Aguantó sólo un año, renunció y empezó a armar una personería jurídica con sus tíos para organizarse. Buscaron tierras donde vivir. Y así llegaron a La Plata. Eran 90 familias que habían iniciado ese camino, pero después de ocho años de trámites, muchos se habían vuelto a Chaco. Con los que pudieron volver de esa provincia armaron el barrio Malvinas. Y ahí también viven ahora Daniel, Claudio, Gastón y Dante, jóvenes qom que rapean su día a día. Sobre una base, el grupo MLV improvisa en castellano, y también en lengua qom.

“Estábamos haciendo letras en lengua qom, pero estaba complicado componerlo en ese idioma y después traducirlo en español. Yo sabía hablar lo básico. De chiquito no nos enseñaron. Por lo que me contó mi viejo es que tenía temor a que nos discriminen, que no sepan entendernos”, dice Daniel González.

Ahora viven 450 qom en el barrio Malvinas. Muchos trabajan colocando calefacción, otros son albañiles, o están en cooperativas, la mayoría son artesanos. Venden en la plaza Malvinas en puestos de cerámica, tejido, cestería. También está el hijo de Canciano, un chico que en un año se recibe de abogado.

Rogelio trabaja en el Instituto Nacional de Asuntos Indígenas (INAI), elegido por las comunidades de la provincia de Buenos Aires. “Soy un interlocutor entre la comunidad y el Estado”, explica. Y sabe que en la provincia los pueblos originarios necesitan muchas cosas. Entre ellas, recuperar su lengua. Son cerca de cien personas que habitan su comunidad y saben hablar la lengua. El resto no sabe ni una palabra.
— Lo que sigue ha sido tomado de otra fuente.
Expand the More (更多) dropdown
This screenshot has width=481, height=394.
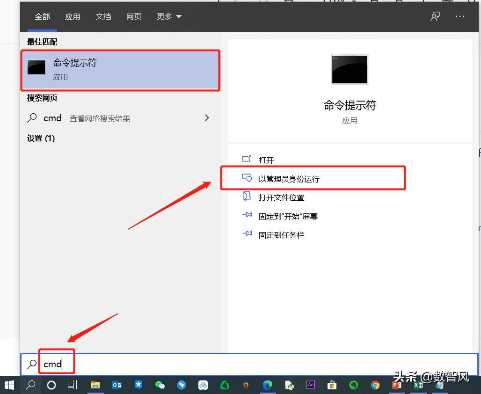[x=169, y=17]
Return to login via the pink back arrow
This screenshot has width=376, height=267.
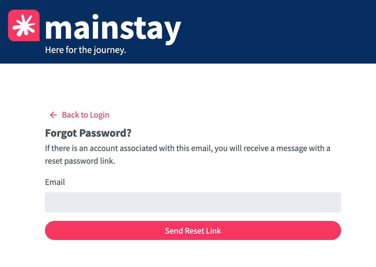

Pero también están las necesidades más básicas: tierras, viviendas, trabajo.

Cada sábado, en la biblioteca del barrio, una mujer enseña la lengua qom a más de 30 niños. Pero Canciano admite que ahora su mirada está puesta en conseguir trabajo para los jóvenes, en capacitar para sobrevivir.

María Ochoa ya no usa sus trajes todo el día. Rogelio Canciano ya no vive de cazar animales. María Guentemil no siembra o cosecha en su tierra. Son indígenas y viven en la ciudad. “Y sí, estamos acá”, dice la cacique kolla. “Hoy en día no se puede tapar el sol con un solo dedo”.